Cette situation n’est pas justifiée vu la vitalité des deux secteurs concernés par cette problématique, à savoir la banque et les télécommunications. Et ce n’est pas le cadre juridique qui manque non plus. Au contraire, la loi bancaire de 2014 a déjà préparé le terrain aux moyens de paiement ayant un support technologique. Comment expliquer ce retard ? Est-ce le résultat d’une mésentente entre les banques et les opérateurs téléphoniques, ou tout simplement parce que le mobile banking ne figure pas parmi les priorités de la banque centrale qui a d’autres projets dans le pipeline: banques participatives, établissements de paiement, flexibilisation du dirham etc.
Mais quelle qu’en soit la raison, ce retard est préjudiciable aux intérêts du pays. En effet, le mobile banking est pour le moment la solution la plus appropriée pour améliorer l’inclusion financière de la population qui demeure insuffisamment bancarisée. Le taux de bancarisation de 69% dont fait état le dernier rapport de la banque centrale (exercice 2016) mérite d’être regardé de près. Comme le précise ce rapport, ce taux est calculé en rapportant le nombre de comptes bancaires à la population totale. Quand on sait que beaucoup de personnes détiennent plus d’un compte, on s’aperçoit facilement de la limite de cette approche qui mérite d’être affinée si on veut avoir une idée plus proche de la réalité. Et comme l’a démontré une enquête réalisée par le cabinet Kantar TNS, ce taux ne serait que de 37% sachant qu’un marocain bancarisé sur 10 est client de 2 banques et qu’il détient en moyenne 1,7 compte bancaire. Le taux de bancarisation ne serait selon le même cabinet, que de 24% en milieu rural contre 45% en milieu urbain.
Sur un autre plan, les paiements au Maroc demeurent dominés par le cash et les moyens classiques (chèques, virements et prélèvements). Selon toujours les données de la banque centrale, la demande de la monnaie fiduciaire (pièces et billets de banque) continue de progresser (5,3% en 2016) et ce, contrairement aux pays du Nord où les moyens de paiement numériques dominent.
En face de ces données qui traduisent les limites de l’inclusion financière de la population, le téléphone portable présente un potentiel énorme de nature à permettre aux Marocains de différentes couches sociales d’accéder aux moyens modernes de paiement. Depuis de nombreuses années, le taux de pénétration du téléphone mobile dépasse les 100%, offrant par là une opportunité technologique pour améliorer le niveau de bancarisation sans ouverture d’agences physiques.
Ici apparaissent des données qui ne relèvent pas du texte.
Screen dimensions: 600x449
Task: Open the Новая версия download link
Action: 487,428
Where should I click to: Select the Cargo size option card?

Et dans ce cadre, il est important de signaler que le mobile banking connaît depuis une dizaine d’années un développement fulgurant dans les pays africains. Le Kenya est devenu même un exemple au niveau mondial; plus de la moitié de sa population est dotée de cette technologie qui lui permet d’effectuer des paiements et de transférer les fonds grâce à l’appareil téléphonique. Même plus, l’État kenyan a utilisé ce canal au mois de mars dernier pour effectuer une levée de fonds. Le citoyen prête de l’argent à l’État via son téléphone.
Au moment où à l’étranger, la numérisation atteint des niveaux très avancés, il devient urgent pour le Maroc de s’inscrire dans ce processus pour faire accéder ses habitants à l’ère moderne des moyens de paiement. Le mobile banking constitue un potentiel énorme qui jusqu’à présent, n’est que très peu exploité dans le domaine bancaire. Certes, on note des tentatives de la part de certaines banques de la place, mais elles restent très timides en l’absence d’un cadre réglementaire clairement défini par le régulateur.
Cependant, une lueur d’espoir pointe à l’horizon, car selon certaines informations qui ont circulé dernièrement, le régulateur bancaire et l’Agence Nationale de Réglementation des Télécommunications (ANRT) travaillent sur le projet depuis quelques mois et qu’il est envisagé que le mobile banking soit lancé dès la première moitié de l’année 2018. Affaire à suivre.